20200506. Bloor Dundas Square seems to have three entirely different tower sections unappealingly stacked on top of each other – retail, office and residential.

20200501. The patterned concrete of the enwave Walton Street Steam Plant north facade.

20200428. Looking up at the Grange Apartments on McCaul Street yields interesting concrete detailing on a stairwell enclosure.

20200411. Demolition on Elizabeth Street has revealed some fine brutalism at the Enwave Walton Street Steam Plant.

20200329. 350 Bloor Street East is a decent little 1970 brutalist building by Toronto’s Parkin Partnership Architects.

20200322. The Sheraton Centre Toronto has some nice lines. John B. Parkin Associates with design consultant Seppo Valjus, 1972.

20200314. Entering the Green P Parking Garage at 40 York Street.

20200306. The John M. Kelly library is a relatively ornate brutalist building.

20200227. In Etobicoke on Resurrection Road, one can find the divine use of ledgestone at the Resurrection of Our Lord Jesus Christ Catholic Church.

20200210. Living in Brutalism at Moss Park’s 1974 Centrepoint East high-rise complex.

20200122. Thales Canada (formerly IBM) at 105 Moatfield Drive is a great example of a Brutalist office tower (Crang & Boake, 1982).

20200119. Modernist zigzag concrete breeze block walls stylishly hide what is most likely a TTC power substation at Broadview Station.

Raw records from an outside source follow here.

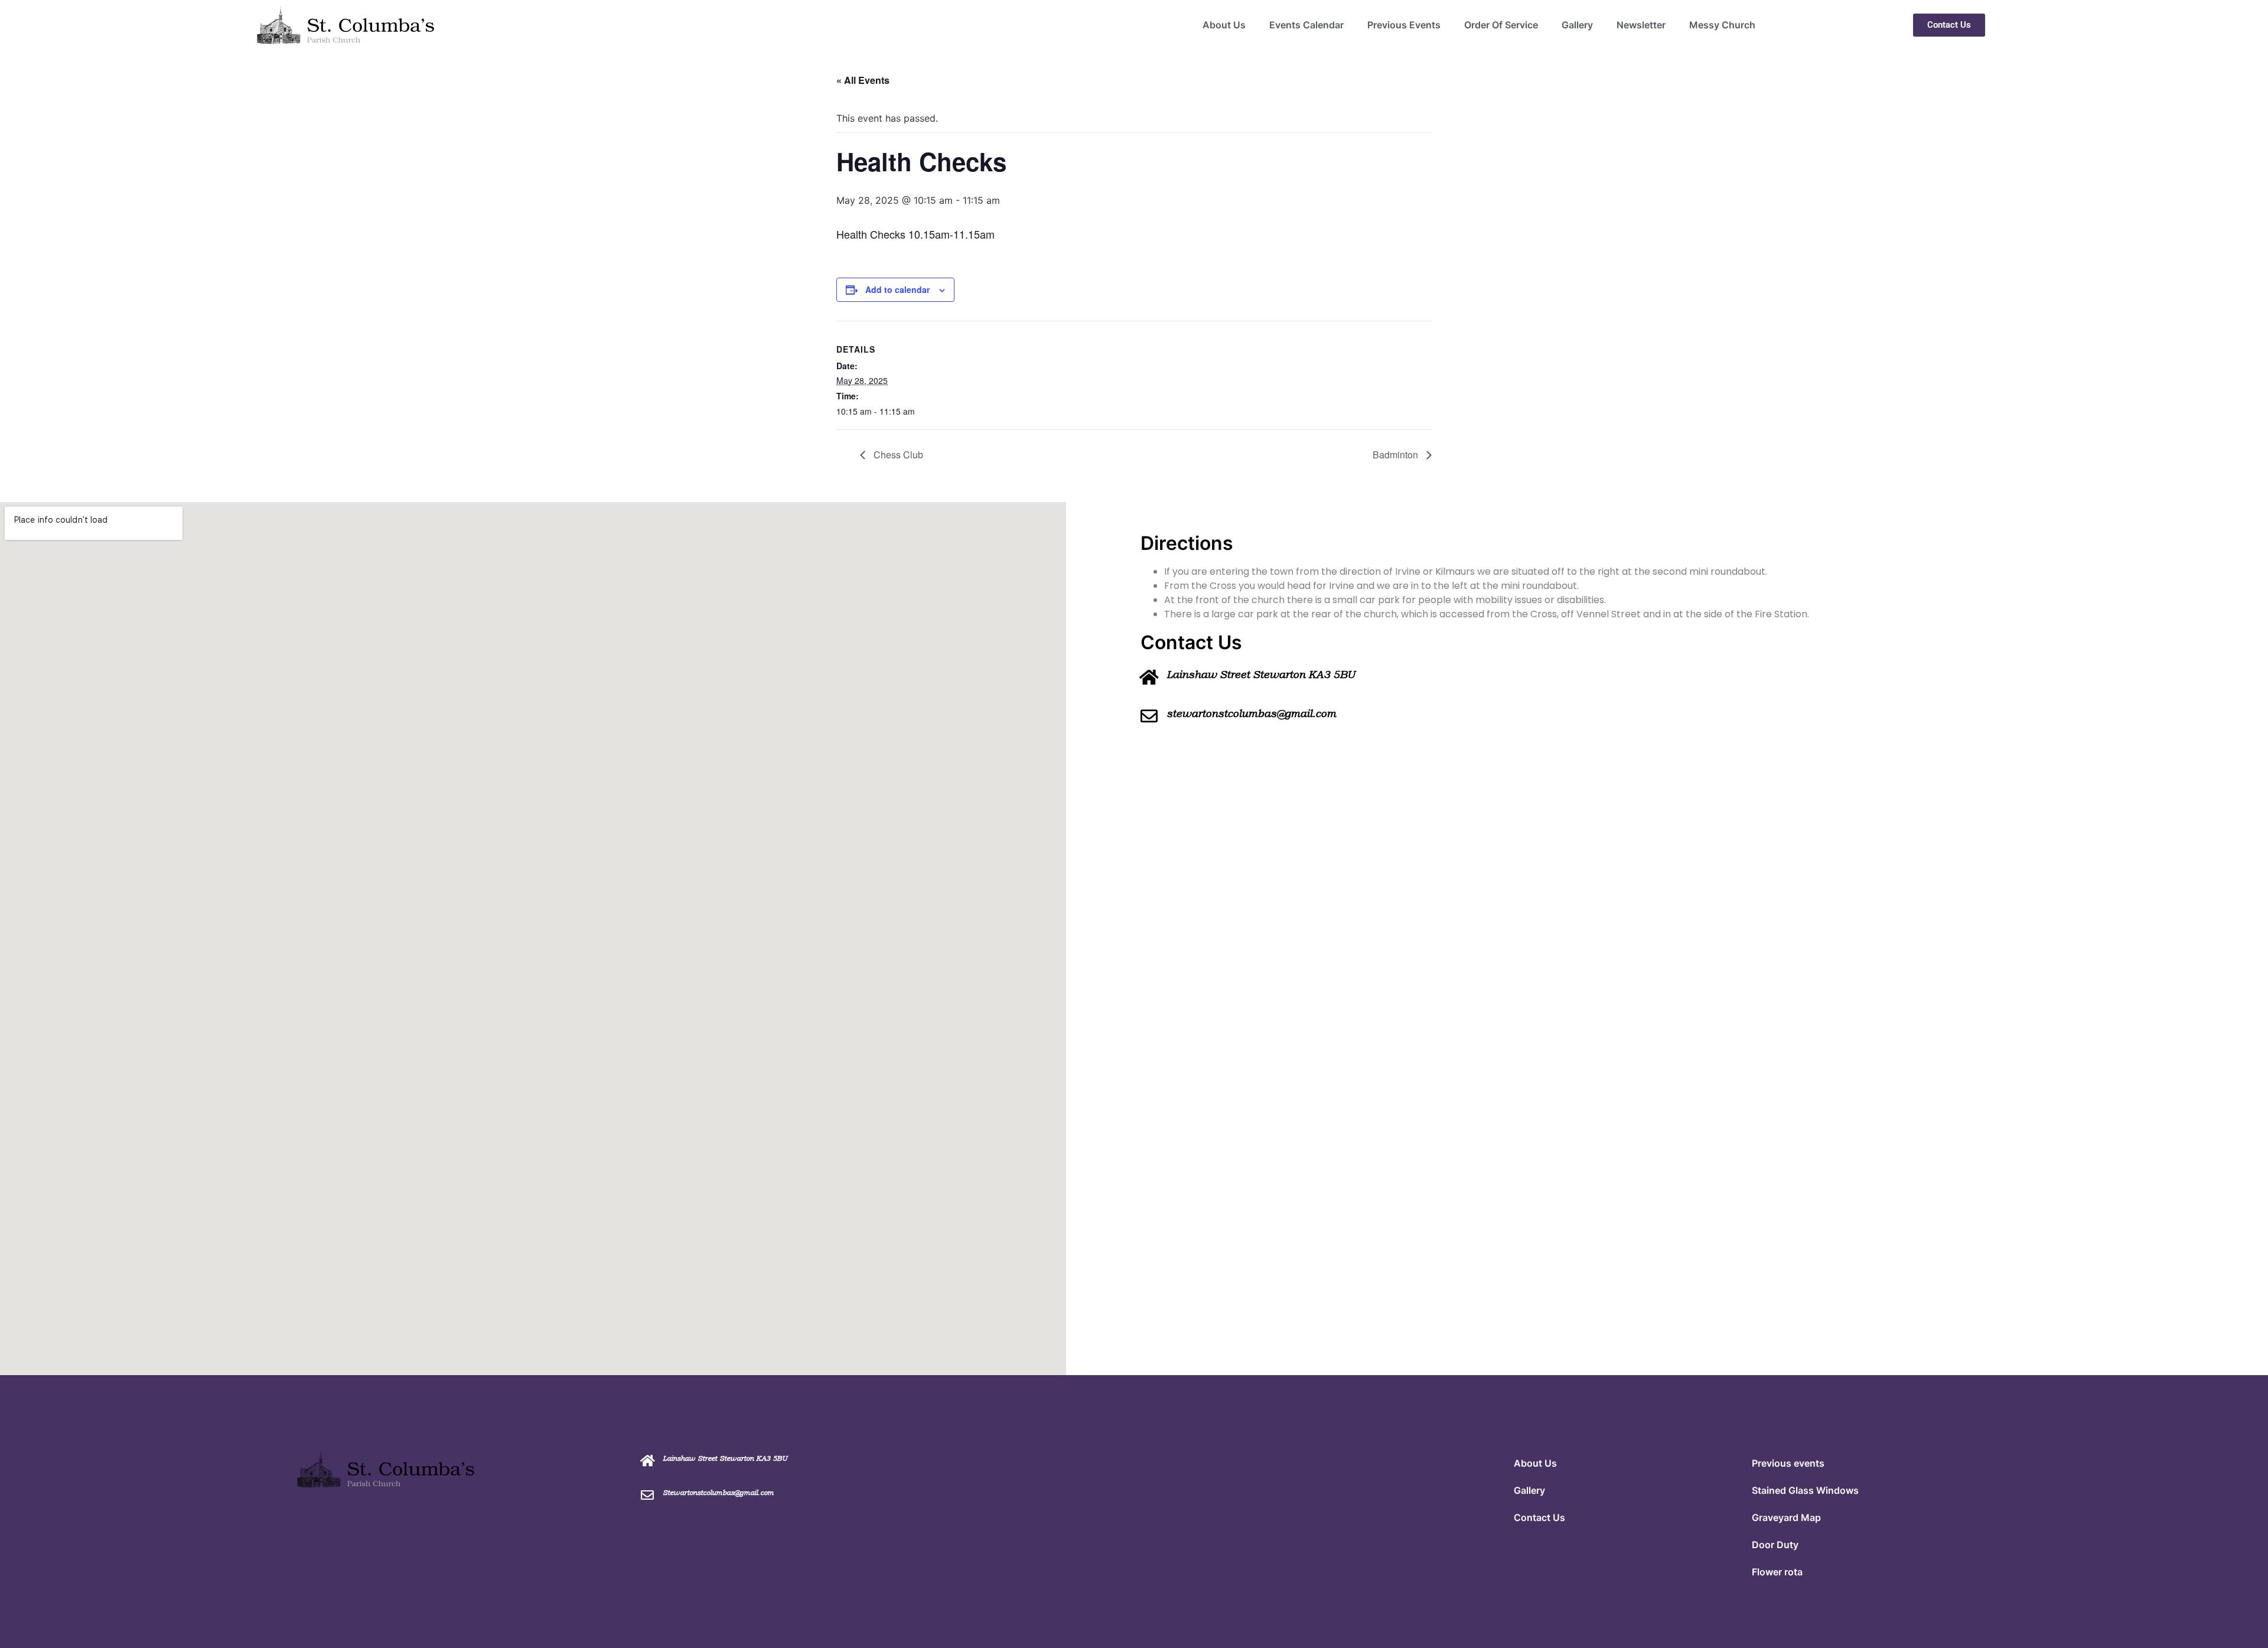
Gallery (1577, 25)
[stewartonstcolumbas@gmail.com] (1149, 716)
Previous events (1788, 1463)
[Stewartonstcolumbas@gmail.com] (647, 1495)
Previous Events (1404, 25)
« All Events (862, 80)
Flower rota (1777, 1572)
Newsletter (1641, 25)
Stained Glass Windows (1805, 1490)
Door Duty (1775, 1545)
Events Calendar (1306, 25)
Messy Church (1722, 25)
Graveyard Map (1786, 1517)
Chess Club (897, 454)
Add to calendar (897, 289)
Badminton (1396, 454)
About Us (1224, 25)
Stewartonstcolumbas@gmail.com (718, 1492)
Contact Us (1539, 1517)
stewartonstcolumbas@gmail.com (1251, 713)
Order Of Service (1501, 25)
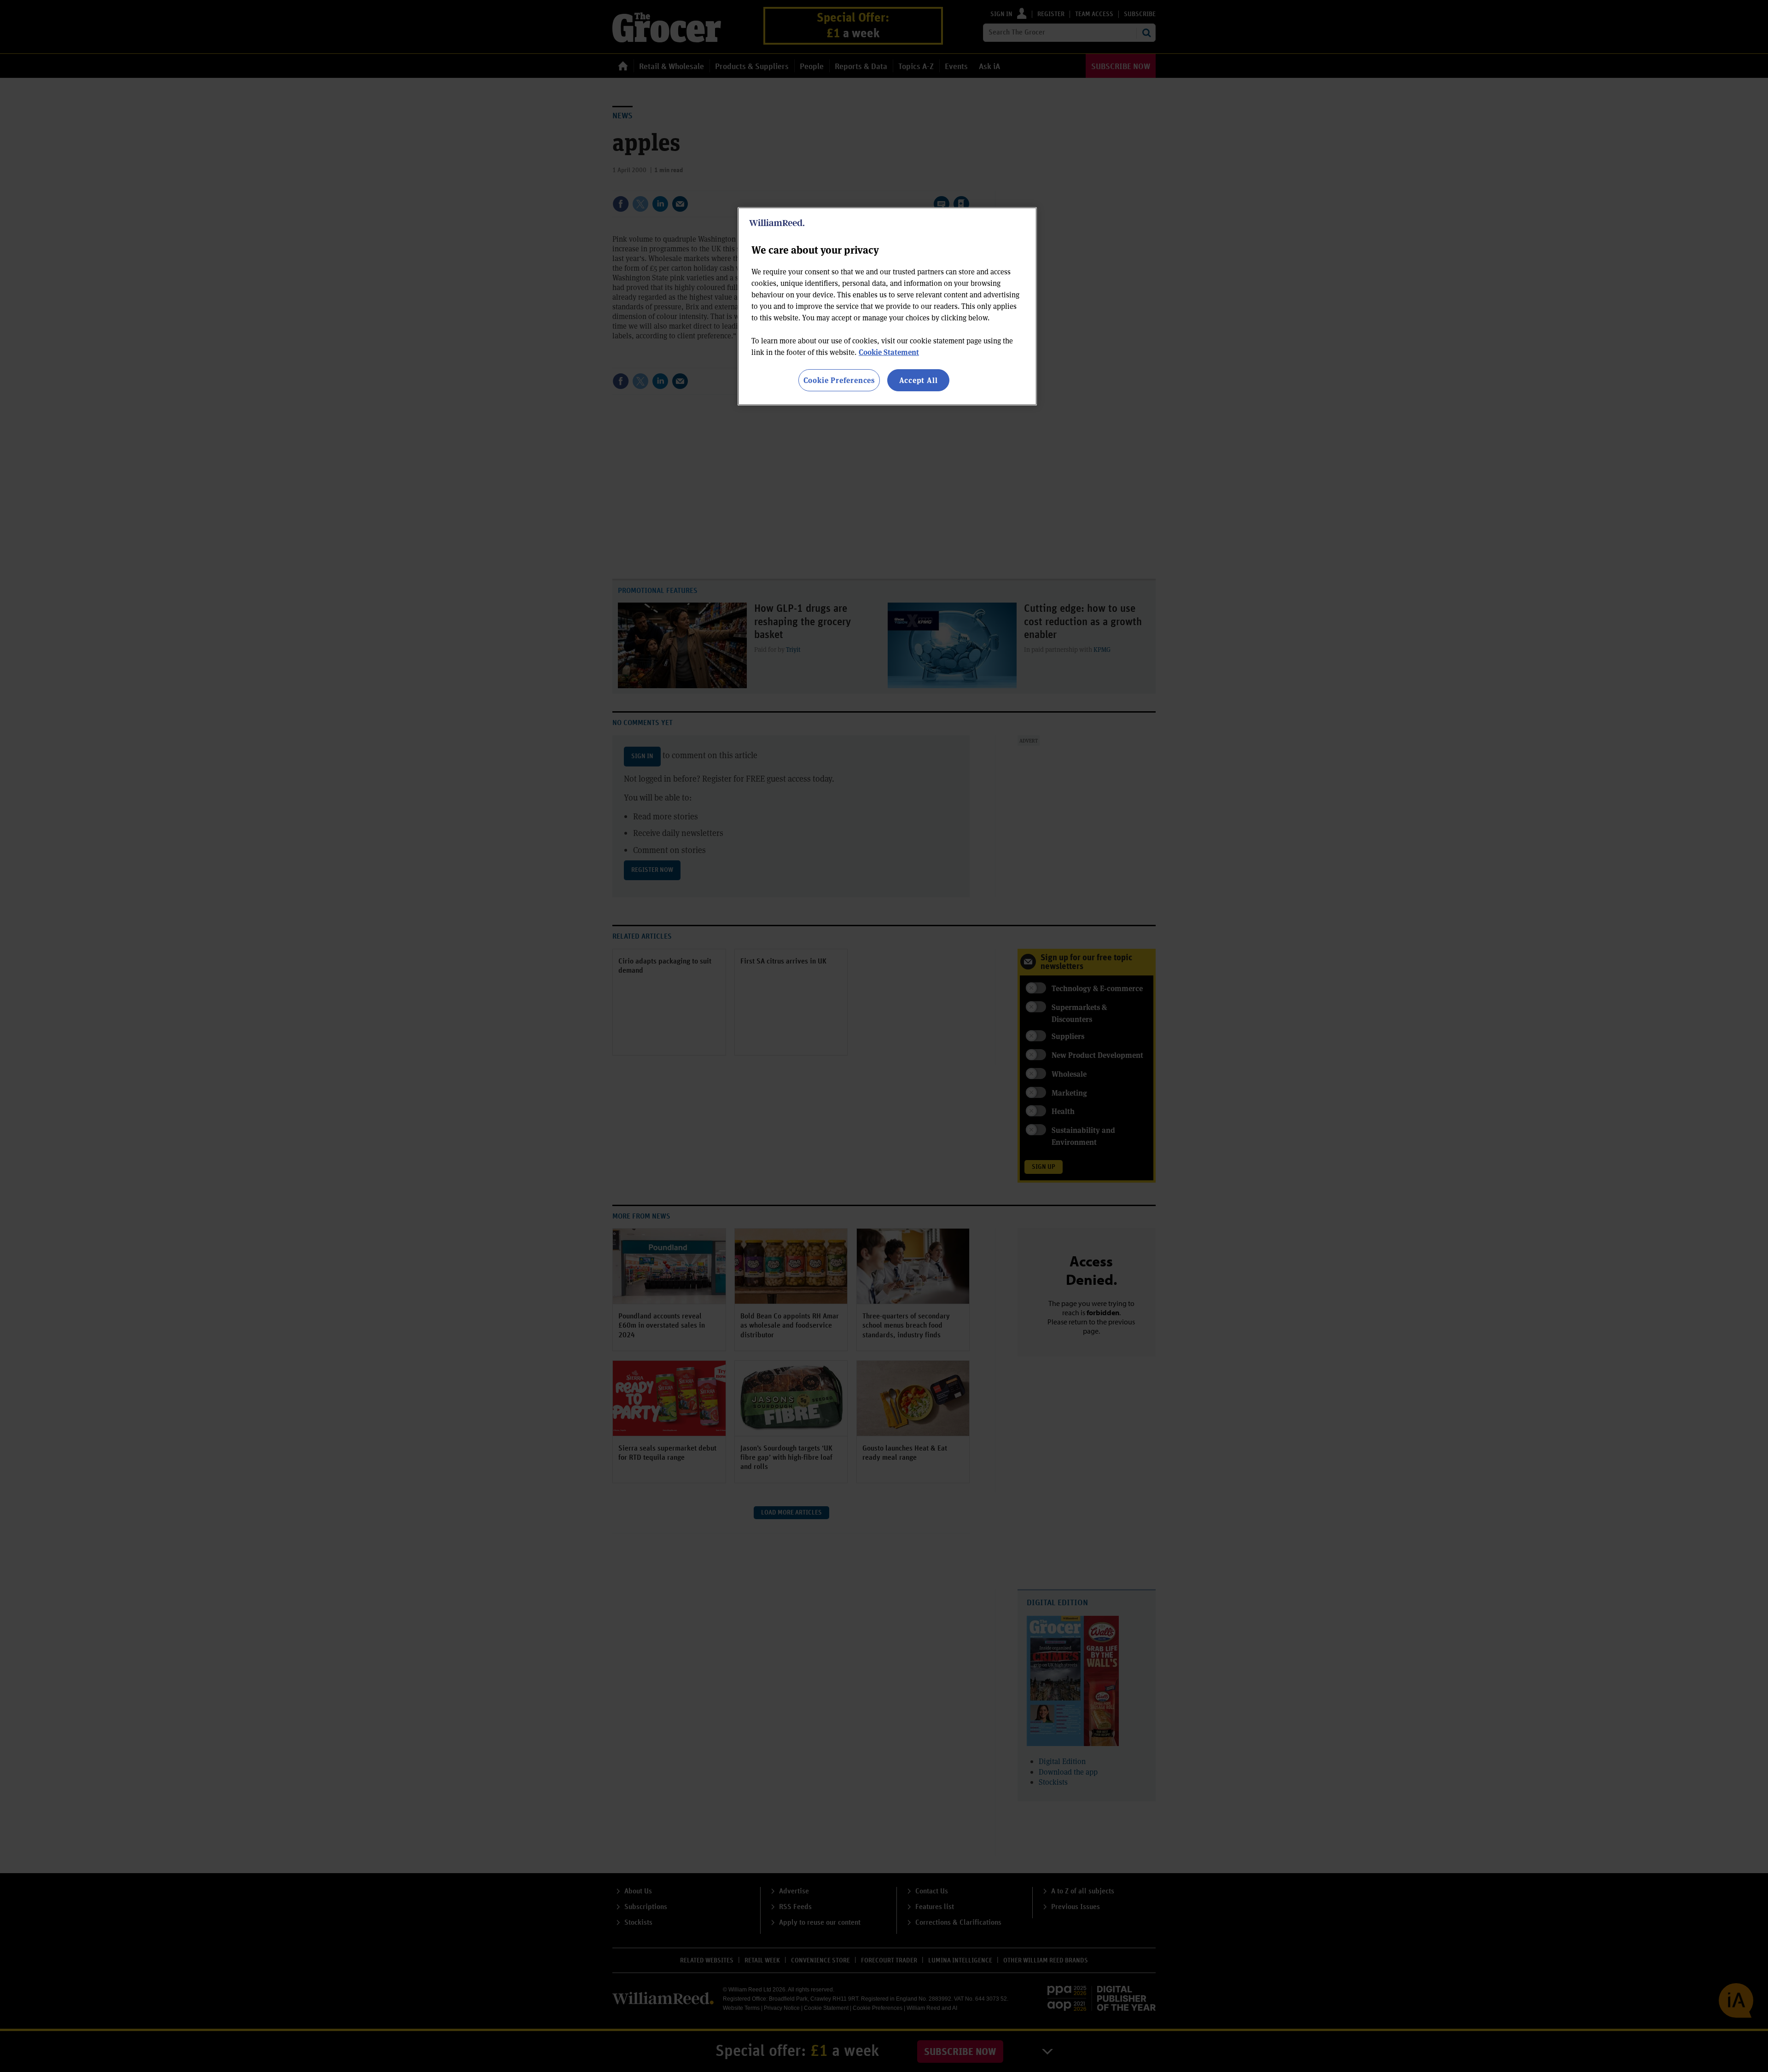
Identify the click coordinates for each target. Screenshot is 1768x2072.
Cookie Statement (889, 352)
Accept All (918, 380)
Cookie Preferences (839, 380)
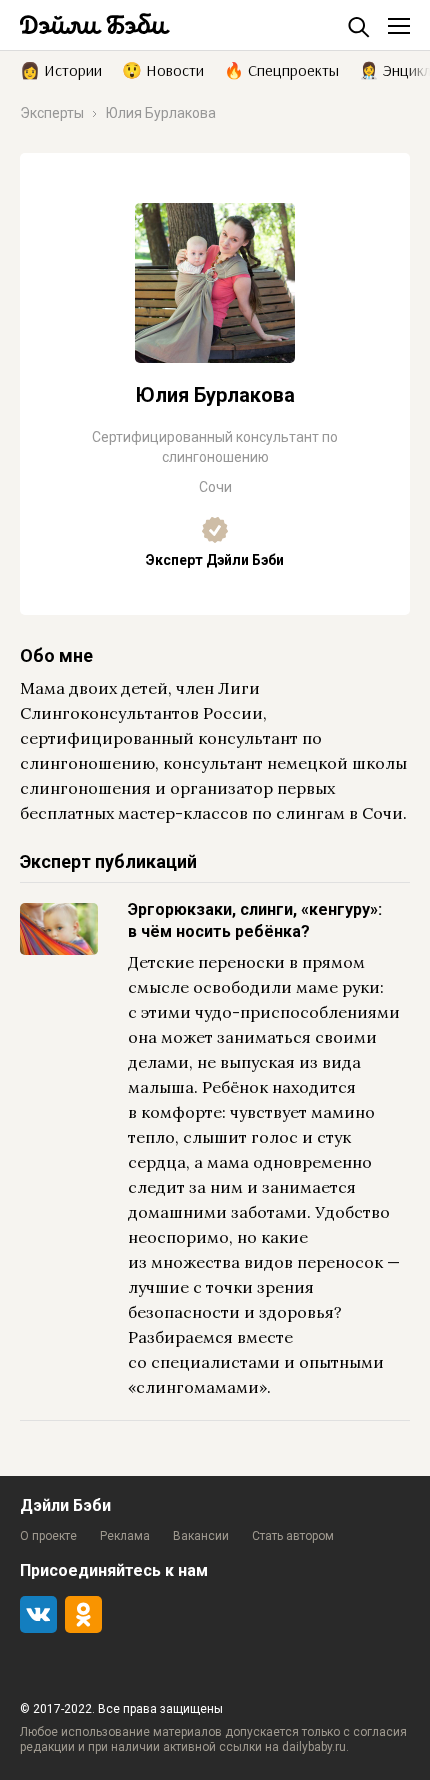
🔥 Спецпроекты (281, 69)
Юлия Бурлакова (161, 113)
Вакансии (201, 1536)
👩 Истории (61, 69)
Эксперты (52, 113)
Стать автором (293, 1536)
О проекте (48, 1536)
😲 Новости (163, 69)
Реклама (125, 1536)
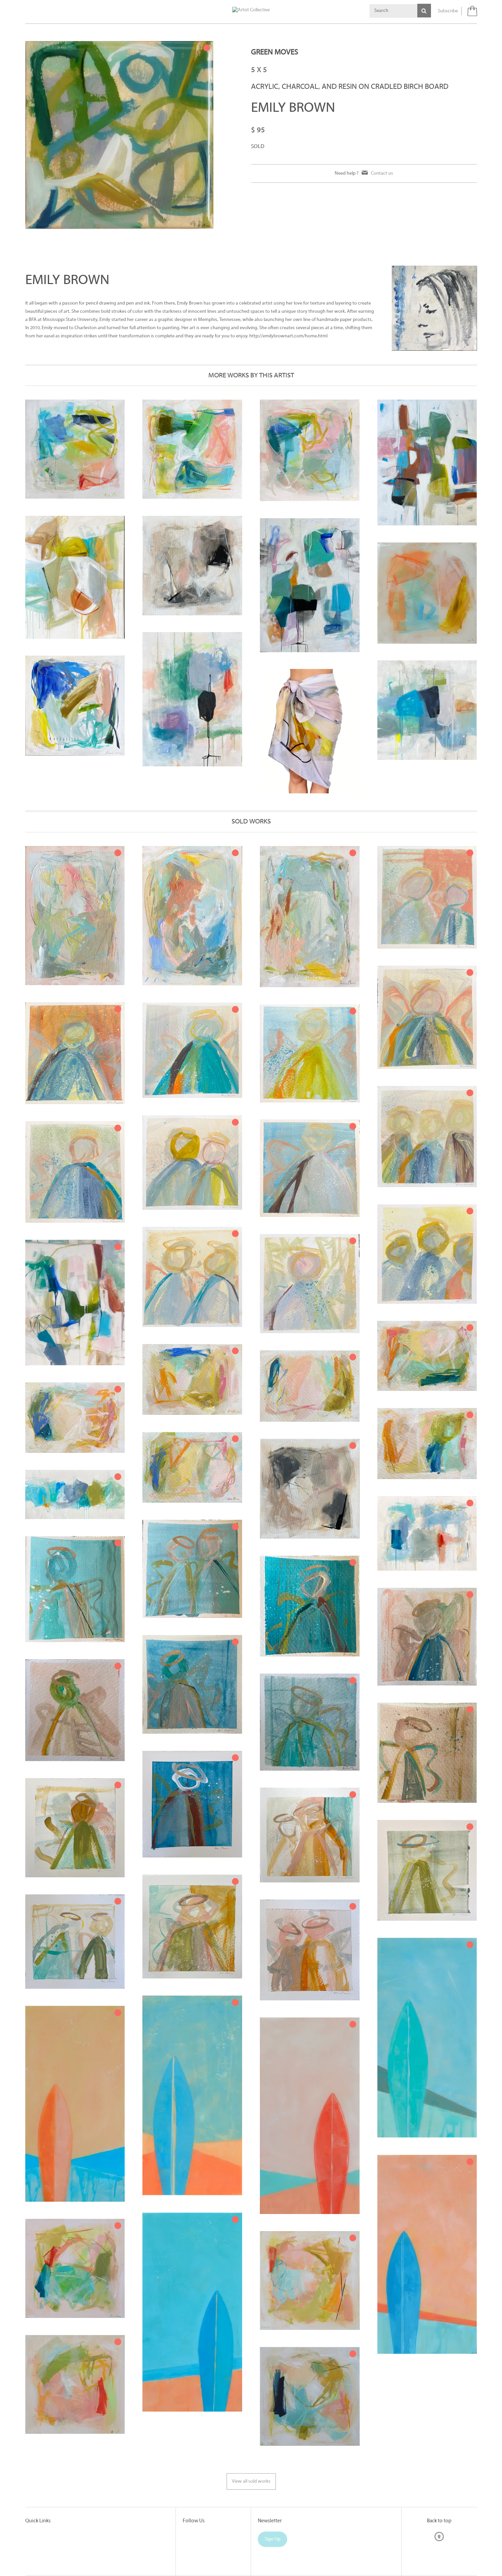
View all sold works (251, 2481)
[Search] (424, 10)
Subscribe (448, 11)
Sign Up (272, 2539)
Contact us (382, 173)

20200118. Looking up from inside the 1968 Etobicoke Cenotaph at the Etobicoke Civic Centre.

20200109. Stripping away the brutalist elements at 1200 Eglinton Ave E (near Wynford Drive), a classic building by Raymond Moriyama.

20200104. Although opened in 1978, Wilson Station’s bus terminal sports convincing modern mid-century design.

20191226. Modern lines in a Mimico industrial park.

20191212. Bent (engineering): a traverse framework to carry lateral as well as vertical loads such as the demolished Bay off-ramp from the Gardiner Expressway that this one carried. Can we please save at least one?

20191207. Constructing a Storm Water Quality Facility (SWQF) at Lake Shore Blvd and Cherry St to treat urban run-off from new West Don Lands development.

20191205. The 1948 Victory Soya Mills silos sit silently waiting for development to come to Toronto’s East Bayfront.

20191121. The shortest of six bents, a temporary legacy to the bay street off-ramp, is the only one catching the setting sun.

20191030. The angular concrete and brown brick front facade of YWCA Hamilton at 75 MacNab Street South.

20190929. The south facade of the Brutalist Ontario Institute for Studies in Education (OISE).